There are a number of reports of poisoned flour or damper being given or left for natives in the settlement of Victoria and South Australia at the time.[6] According to the accounts given by Pendowen, Neenimin and Barakbouranu, and narrated to Christina Smith:

"We tasted the mutton, and found it very good; but we buried the damper, as we were afraid of being poisoned."[3]

In 1843 Henry Arthur joined his brother Charles in establishing a sheep run at Mount Schank. Trouble with Buandig people and dingoes, however, drove the Arthur brothers to sell up in 1844. The Hentys also had problems with their Mount Gambier sheep runs with theft of their sheep and shepherds speared to death in 1844. Such heavy losses occurred that the Hentys were forced to withdraw all their flocks from the Mount Gambier run.[citation needed]The Leake brothers on their Glencoe Station also reported problems losing 1,000 sheep from their 16,000 flock during 1845.[7] Hostilities are reported to have continued around the Glenelg River region for the next two years.

Mistreatment of Aboriginal people was at a level in 1845 where the commissioner of police drew attention to the atrocious treatment in the Rivoli Bay District:

"... damper poisoned with corrosive sublimate … [and] driving the Natives from the only watering places in the neighbourhood.
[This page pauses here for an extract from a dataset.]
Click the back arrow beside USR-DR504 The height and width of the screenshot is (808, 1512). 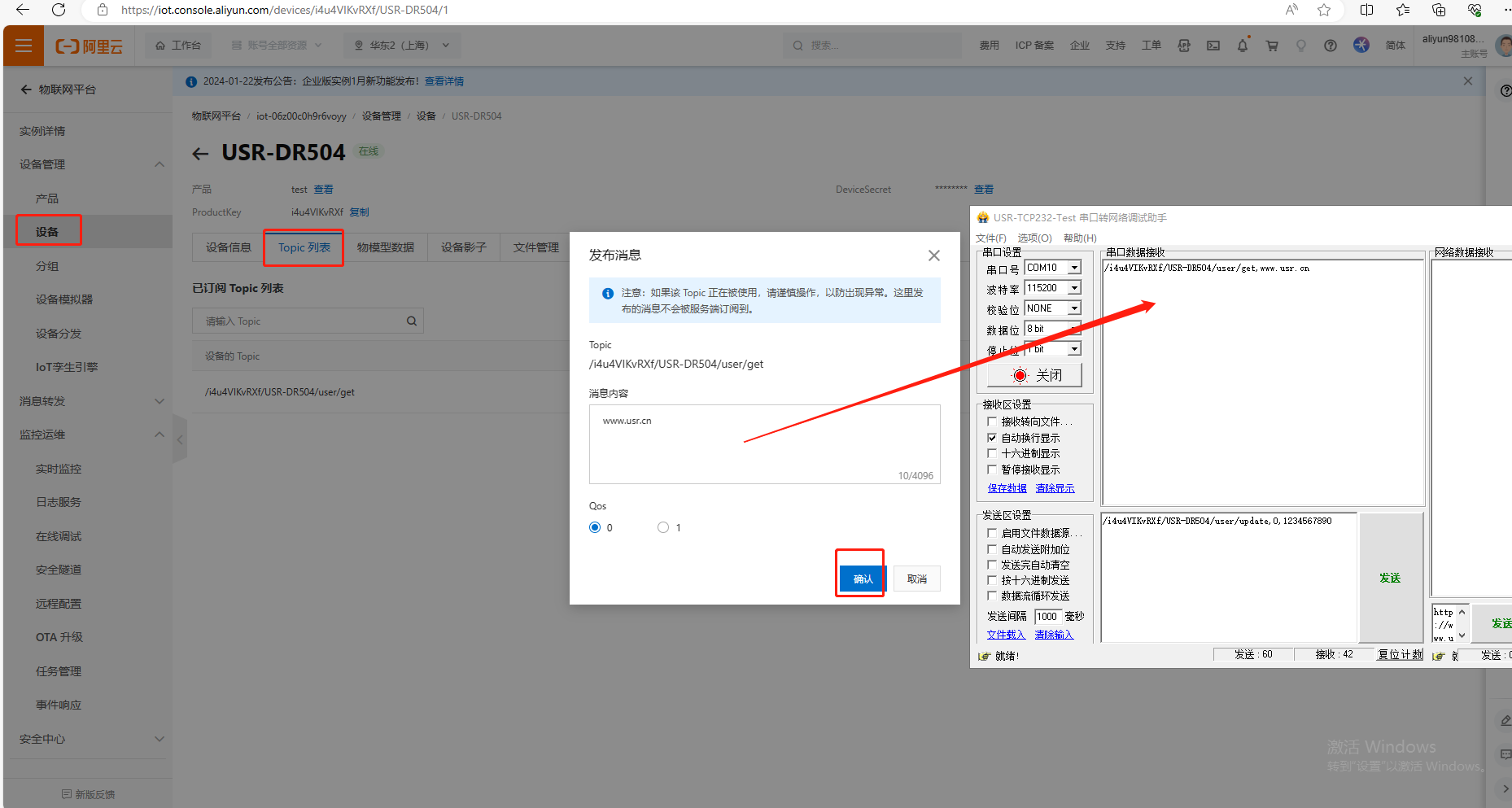point(200,154)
The Native women appear likewise to have been sought after by the shepherds, whilst the men were driven from the stations with threats".[8][9]
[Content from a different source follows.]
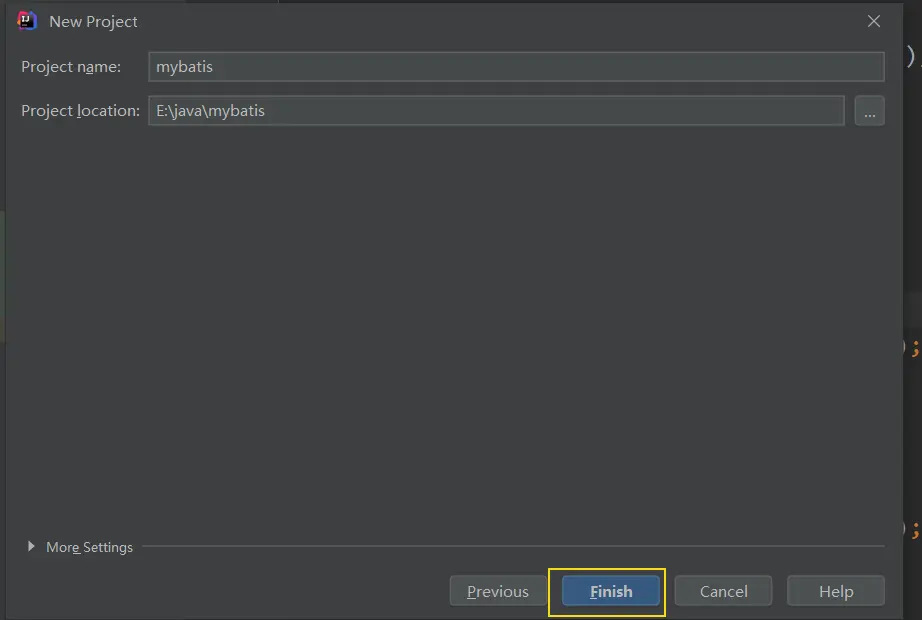Close the New Project dialog

pyautogui.click(x=874, y=21)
In 1848, the Avenue Range Station massacre occurred in the Guichen Bay region of South Australia. At least 9 indigenous Bungandidj Wattatonga clan people were allegedly murdered by the station owner James Brown who was subsequently charged with the crime.[10][11] The case was dropped by the Crown for lack of European witnesses. Until that year, blacks were unable to testify under oath.[12] Christina Smith's source from the Wattatonga tribe refers to 11 people killed in this incident by two white men. The cause of the massacre was the theft of sheep for food.[13]

A report by Mr Smith to Dr Moorhouse, the Protector of Aborigines, in April 1851 reveals that "the natives belonging to the Rivoli Bay Tribe (Buandig) are all quiet, and most of them usefully employed in one way or another by the settlers." The report also raises with concern that "infanticide has been and is still practised among the natives here.", and "relations existing between native woman and the Europeans are very discreditable."[14]

As late as 1854, settlers on Bungandidj land still expressed fears of being attacked. The Leake Brothers of Glencoe Station built what they called their 'Frontier House' in 1854 which is described as a 'large homestead with slits in the walls through which rifles could be used against any likely intruder,' according to local historian Les Hill.[15]

Gradually a certain accommodation was made with Buandig people working as station hands, shearers and domestic servants while remaining on their own land.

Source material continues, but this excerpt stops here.